- _Aim of the task_
Filter the entries below and copy out every line that contains the string "dimensions", matching its case exactly.

- _Supplied material_

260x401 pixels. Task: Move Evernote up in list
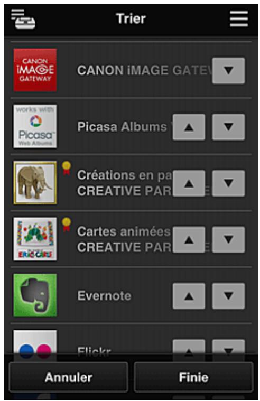(x=189, y=296)
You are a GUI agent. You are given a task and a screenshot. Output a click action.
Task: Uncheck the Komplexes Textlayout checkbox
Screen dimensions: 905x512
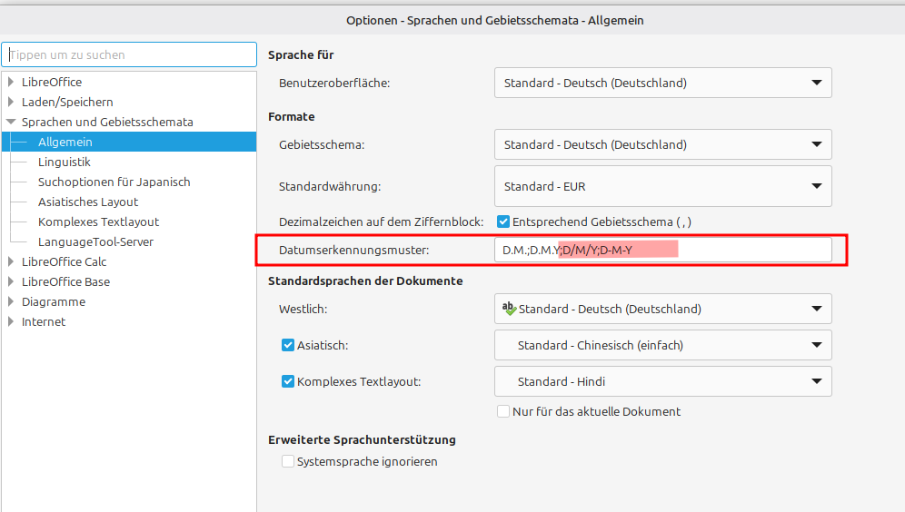[x=288, y=382]
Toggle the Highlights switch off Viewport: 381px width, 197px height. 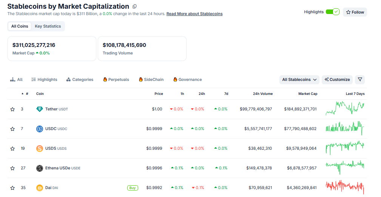tap(332, 12)
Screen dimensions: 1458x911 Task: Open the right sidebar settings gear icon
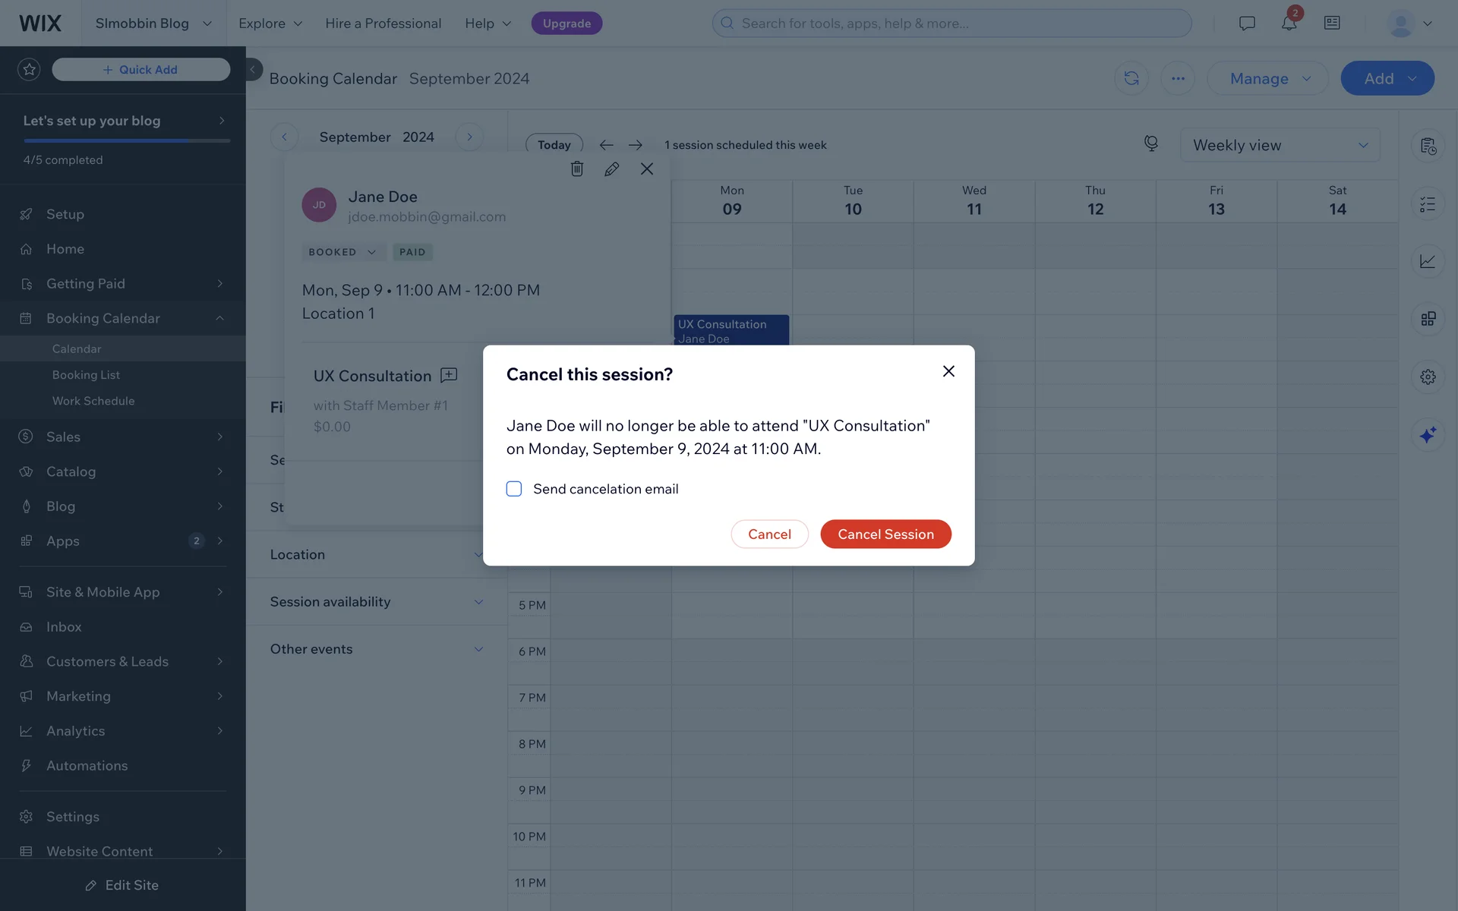pyautogui.click(x=1428, y=377)
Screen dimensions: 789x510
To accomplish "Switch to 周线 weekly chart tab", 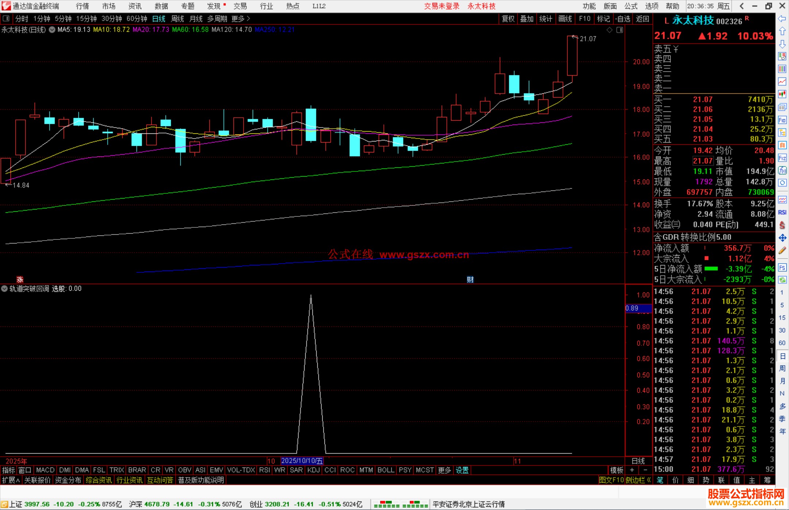I will 178,19.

- _Result of this exercise_
Screen dimensions: 905x512
Screen dimensions: 1458x911 Task: Open the right sidebar settings gear icon
Screen dimensions: 789x510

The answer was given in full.